◆ Task item
Quote the entries in full, character for character, without their images.
· · · · · · ·
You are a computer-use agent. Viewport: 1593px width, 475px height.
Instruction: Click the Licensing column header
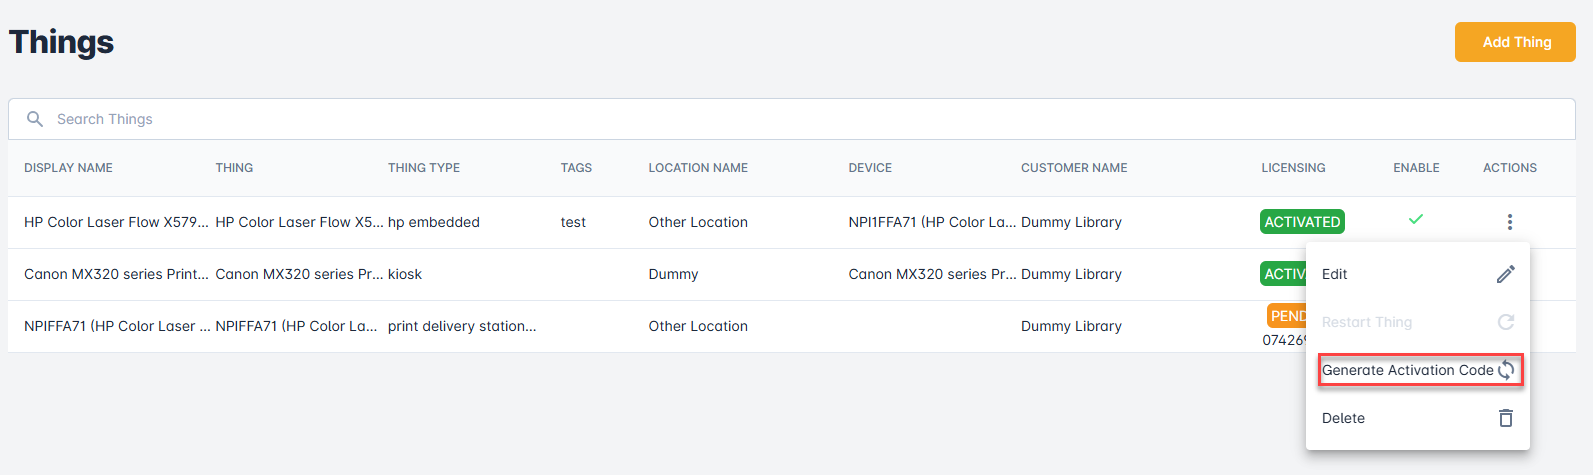click(1293, 168)
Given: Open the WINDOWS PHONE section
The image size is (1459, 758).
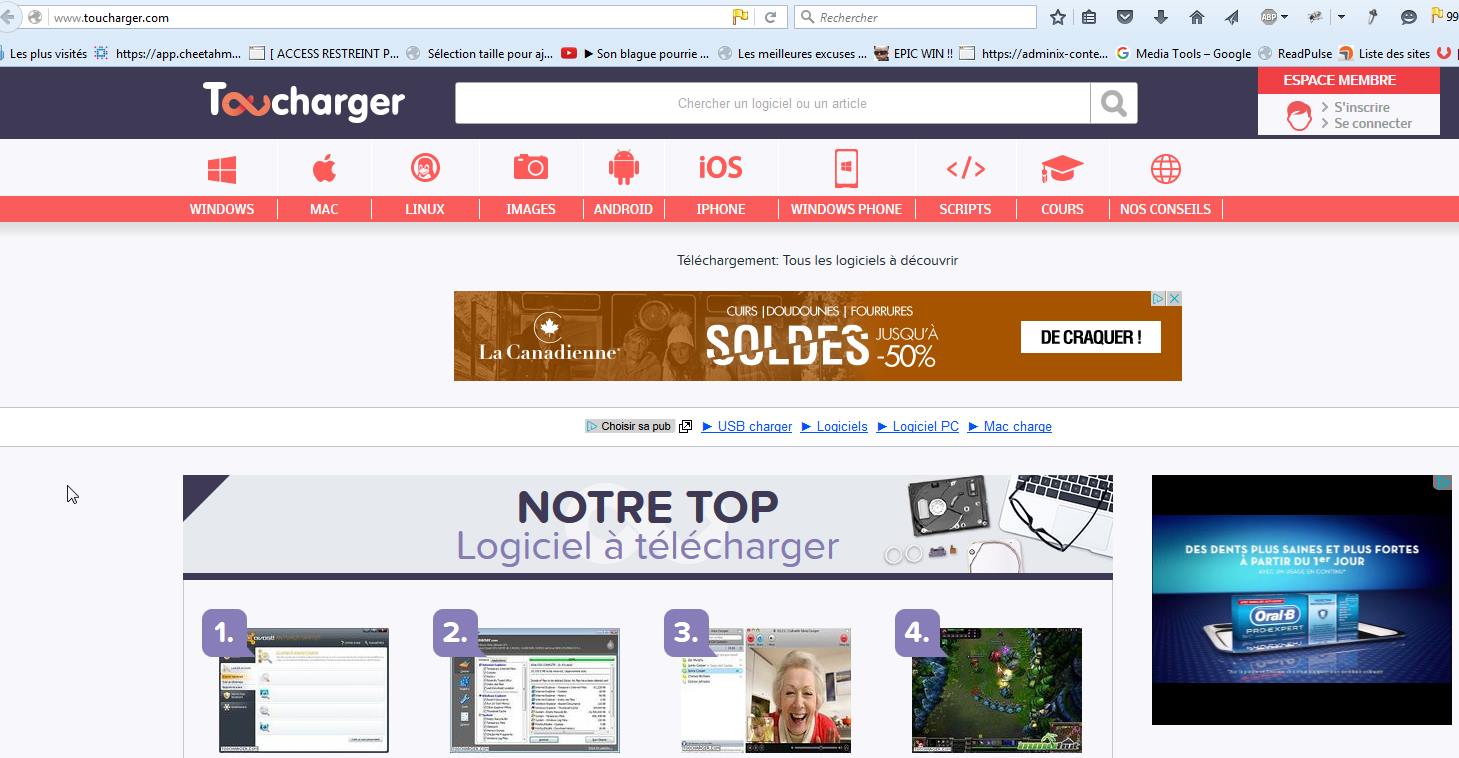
· · · · · · ·
◆ Written answer
You are a computer-use agent. Viewport: 1593px width, 475px height.
Instruction: Click the Licensing column header
click(1293, 168)
Given: Open the WINDOWS PHONE section
The image size is (1459, 758).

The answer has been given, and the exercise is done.